Sometimes the builds will complete after several hours of overtime; sometimes we have to manually remove them from the "running" database table as they 'cannot stop'. The latter is not enjoyable!
A complete reinstall of the agent software unfortunately did not help.
We are running TeamCity Enterprise 9.0.4 (build 32407). Any help would be much appreciated.
Thanks,
Jon
Please sign in to leave a comment.
Hi Jon,
Please attach teamcity-server.log and teamcity-agent.log from the affected agent. Also several thread dumps of the hanging agent process. You can use jstack util: https://confluence.jetbrains.com/display/TCD9/Reporting+Issues#ReportingIssues-Threaddumptakingapproaches.
Hi Alina,
Here are the agent (named 'PROST') and server logs starting from around the time I triggered the build in question. Some data has been anonymised (replaced with "...") but the build we're debugging is labelled 'build_of_interest'.
I've also attached the public build log along with several thread dumps from the agent, which were taken once the build appeared to be finished and the artifacts were available (see timestamps). I suspect the issue is server-side so I'm not sure they'll reveal much, but I hope I'm wrong!

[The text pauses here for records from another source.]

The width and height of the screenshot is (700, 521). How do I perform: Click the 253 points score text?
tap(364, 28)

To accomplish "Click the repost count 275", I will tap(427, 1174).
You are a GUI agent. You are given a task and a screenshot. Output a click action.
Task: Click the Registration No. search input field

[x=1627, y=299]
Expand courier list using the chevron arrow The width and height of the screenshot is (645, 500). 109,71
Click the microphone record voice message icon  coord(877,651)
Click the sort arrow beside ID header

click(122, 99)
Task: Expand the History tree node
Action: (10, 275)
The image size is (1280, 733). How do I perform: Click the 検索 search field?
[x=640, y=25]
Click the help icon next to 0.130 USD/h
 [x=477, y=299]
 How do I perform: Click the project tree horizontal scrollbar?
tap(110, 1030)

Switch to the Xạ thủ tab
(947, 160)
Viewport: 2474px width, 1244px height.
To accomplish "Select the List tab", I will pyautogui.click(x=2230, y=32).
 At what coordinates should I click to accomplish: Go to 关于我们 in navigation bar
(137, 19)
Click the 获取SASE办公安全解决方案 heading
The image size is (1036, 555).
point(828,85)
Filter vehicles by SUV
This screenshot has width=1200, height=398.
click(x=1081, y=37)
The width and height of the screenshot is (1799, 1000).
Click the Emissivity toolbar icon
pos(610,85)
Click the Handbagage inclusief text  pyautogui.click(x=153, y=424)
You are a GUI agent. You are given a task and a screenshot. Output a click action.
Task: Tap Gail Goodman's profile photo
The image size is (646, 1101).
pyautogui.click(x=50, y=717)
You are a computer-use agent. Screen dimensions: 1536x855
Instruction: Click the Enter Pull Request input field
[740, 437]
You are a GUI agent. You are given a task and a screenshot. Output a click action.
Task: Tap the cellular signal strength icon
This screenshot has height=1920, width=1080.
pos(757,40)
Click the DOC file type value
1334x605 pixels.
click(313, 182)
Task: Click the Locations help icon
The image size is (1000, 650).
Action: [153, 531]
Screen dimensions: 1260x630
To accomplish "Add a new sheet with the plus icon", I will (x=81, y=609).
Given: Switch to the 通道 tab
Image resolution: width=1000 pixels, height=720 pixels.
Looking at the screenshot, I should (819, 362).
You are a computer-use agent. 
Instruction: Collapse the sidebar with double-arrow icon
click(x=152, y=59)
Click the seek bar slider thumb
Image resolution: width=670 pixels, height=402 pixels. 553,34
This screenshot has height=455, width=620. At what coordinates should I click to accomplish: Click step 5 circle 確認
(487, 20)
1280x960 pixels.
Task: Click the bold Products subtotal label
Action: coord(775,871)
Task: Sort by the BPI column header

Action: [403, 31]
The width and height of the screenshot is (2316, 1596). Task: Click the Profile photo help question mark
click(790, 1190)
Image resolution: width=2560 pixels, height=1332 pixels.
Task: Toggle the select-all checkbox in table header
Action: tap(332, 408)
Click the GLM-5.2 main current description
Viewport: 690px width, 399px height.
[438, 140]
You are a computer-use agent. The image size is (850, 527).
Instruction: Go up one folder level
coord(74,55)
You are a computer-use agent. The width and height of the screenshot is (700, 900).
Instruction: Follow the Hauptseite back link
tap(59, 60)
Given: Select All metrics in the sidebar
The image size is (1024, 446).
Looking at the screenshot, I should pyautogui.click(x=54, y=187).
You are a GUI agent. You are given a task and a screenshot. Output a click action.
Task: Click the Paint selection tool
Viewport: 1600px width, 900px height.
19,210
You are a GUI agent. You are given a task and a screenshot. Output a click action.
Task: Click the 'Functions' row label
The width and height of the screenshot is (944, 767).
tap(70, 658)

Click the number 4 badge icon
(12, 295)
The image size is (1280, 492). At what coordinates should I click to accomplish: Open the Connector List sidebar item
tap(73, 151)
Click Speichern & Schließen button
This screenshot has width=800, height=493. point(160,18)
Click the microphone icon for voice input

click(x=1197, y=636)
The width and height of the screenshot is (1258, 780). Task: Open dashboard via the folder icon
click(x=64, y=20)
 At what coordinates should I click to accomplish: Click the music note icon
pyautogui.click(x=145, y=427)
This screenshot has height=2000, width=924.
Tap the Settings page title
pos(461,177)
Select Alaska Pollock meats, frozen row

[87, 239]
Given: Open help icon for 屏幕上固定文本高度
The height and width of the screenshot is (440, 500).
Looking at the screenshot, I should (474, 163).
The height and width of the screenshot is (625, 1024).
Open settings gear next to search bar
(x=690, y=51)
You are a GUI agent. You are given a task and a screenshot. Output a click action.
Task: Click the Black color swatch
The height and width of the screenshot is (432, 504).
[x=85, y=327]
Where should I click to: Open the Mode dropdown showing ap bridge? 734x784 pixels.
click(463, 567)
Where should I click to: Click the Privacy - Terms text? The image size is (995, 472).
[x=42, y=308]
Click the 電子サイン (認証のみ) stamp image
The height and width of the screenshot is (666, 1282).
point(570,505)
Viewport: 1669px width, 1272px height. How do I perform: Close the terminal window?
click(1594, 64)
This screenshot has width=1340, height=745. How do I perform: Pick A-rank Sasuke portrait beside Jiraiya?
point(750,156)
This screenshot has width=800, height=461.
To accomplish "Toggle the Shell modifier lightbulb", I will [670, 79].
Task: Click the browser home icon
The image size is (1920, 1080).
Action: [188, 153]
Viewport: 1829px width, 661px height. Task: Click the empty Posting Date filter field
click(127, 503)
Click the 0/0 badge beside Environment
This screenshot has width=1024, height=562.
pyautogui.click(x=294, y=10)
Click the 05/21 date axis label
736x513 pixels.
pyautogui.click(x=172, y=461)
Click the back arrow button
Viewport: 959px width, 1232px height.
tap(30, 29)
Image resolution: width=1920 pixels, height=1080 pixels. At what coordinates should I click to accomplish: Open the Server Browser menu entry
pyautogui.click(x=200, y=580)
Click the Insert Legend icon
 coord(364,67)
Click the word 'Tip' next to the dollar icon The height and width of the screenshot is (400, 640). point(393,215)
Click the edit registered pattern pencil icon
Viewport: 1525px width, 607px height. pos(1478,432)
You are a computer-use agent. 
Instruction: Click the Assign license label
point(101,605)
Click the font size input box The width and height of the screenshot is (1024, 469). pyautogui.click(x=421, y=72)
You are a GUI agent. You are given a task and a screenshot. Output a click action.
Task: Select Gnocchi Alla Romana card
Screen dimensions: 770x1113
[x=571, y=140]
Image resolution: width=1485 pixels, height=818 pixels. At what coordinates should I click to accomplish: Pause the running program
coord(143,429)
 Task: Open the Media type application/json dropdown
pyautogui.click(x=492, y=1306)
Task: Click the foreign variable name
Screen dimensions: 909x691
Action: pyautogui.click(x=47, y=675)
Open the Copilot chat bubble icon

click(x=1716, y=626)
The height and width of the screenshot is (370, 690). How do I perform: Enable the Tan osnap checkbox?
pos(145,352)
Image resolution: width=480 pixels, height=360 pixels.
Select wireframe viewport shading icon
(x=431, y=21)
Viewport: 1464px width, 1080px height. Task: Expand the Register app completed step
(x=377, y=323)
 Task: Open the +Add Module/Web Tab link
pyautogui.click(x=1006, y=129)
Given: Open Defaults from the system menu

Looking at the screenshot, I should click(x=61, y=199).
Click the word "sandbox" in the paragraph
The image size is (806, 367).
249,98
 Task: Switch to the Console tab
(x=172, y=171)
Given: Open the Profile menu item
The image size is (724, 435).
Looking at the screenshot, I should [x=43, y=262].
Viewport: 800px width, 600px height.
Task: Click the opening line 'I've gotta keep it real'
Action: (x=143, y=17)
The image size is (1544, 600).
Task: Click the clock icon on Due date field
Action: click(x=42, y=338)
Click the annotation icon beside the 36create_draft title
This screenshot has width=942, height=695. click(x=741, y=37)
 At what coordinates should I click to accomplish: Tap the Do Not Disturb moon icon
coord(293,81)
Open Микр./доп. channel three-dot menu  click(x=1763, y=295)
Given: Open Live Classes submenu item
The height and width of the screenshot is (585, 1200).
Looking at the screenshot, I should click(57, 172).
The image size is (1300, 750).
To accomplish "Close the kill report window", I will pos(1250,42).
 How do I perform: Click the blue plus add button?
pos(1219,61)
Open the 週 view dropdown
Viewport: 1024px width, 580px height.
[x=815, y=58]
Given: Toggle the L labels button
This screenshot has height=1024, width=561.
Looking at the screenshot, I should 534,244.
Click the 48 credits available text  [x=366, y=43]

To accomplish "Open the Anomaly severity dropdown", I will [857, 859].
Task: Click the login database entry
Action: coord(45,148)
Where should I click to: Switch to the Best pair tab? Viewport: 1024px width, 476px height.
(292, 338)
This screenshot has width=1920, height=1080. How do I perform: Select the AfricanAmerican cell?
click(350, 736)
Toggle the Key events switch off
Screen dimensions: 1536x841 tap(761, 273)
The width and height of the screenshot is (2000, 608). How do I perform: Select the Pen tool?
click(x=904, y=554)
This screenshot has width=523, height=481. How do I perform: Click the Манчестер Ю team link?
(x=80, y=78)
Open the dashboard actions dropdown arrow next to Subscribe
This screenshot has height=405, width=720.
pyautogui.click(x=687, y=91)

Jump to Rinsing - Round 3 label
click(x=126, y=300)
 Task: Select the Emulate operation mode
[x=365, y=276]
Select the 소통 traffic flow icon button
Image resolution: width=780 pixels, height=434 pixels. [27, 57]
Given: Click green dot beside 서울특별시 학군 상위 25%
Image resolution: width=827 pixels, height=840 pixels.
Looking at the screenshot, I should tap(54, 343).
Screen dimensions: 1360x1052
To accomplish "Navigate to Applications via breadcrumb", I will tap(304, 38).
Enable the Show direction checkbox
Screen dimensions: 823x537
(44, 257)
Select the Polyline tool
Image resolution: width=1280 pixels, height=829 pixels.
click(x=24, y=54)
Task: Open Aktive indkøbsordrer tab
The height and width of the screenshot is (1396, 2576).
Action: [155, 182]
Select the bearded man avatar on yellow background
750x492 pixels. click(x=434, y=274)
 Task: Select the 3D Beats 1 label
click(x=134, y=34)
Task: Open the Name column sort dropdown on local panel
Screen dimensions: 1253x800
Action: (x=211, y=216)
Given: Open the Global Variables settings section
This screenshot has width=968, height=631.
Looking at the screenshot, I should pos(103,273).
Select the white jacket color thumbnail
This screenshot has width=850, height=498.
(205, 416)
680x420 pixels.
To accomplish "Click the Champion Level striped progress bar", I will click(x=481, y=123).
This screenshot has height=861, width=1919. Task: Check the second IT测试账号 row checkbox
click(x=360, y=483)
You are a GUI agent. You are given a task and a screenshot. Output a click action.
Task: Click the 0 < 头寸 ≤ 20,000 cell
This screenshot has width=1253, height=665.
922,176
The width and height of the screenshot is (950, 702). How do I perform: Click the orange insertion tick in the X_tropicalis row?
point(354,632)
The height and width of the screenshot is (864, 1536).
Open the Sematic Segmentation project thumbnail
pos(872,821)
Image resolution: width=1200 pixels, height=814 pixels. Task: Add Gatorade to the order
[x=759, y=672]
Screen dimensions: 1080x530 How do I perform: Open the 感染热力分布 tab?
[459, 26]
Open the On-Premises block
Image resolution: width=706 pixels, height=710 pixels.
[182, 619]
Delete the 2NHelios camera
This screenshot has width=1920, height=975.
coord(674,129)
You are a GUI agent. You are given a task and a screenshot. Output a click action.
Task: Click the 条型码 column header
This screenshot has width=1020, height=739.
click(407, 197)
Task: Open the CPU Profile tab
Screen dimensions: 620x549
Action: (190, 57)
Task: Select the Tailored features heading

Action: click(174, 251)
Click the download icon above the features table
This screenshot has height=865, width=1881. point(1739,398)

Note the 2 hour delay before "Build finished" appears. It's worth pointing out that the agent was disabled, so no other builds were permitted to run on it during this time.
Thanks,
Jon
Attachment(s):
thread_dumps.zip
teamcity-server.log.zip
teamcity-agent.log.zip
build_log.txt.zip
Jon,
Indeed, this is server side issue regarding build failure conditions.
Could you please attach a full server thread dump and tell what "Buil failure conditions" are configured for the build?
Here's the full dump from my first post where 3 builds were not completing. I don't have another for last night's bug repro but I can get a new one if necessary.
server_threads.txt.zip
The failure conditions are:
-double post-
did this ever go anywhere? im seeing this exact behavior
In the end we disabled and removed that agent, no solution was found.
Hello James,
Could you please attach agent and server logs? You can use "Submit a request" button on the top to send all the files privately.
hi alina, i submitted a separate ticket and was able to resolve my issue. there was a rogue wildcard .* at the beginning of a regex failure condition that was causing my server CPU to max out. once i removed this, all was well.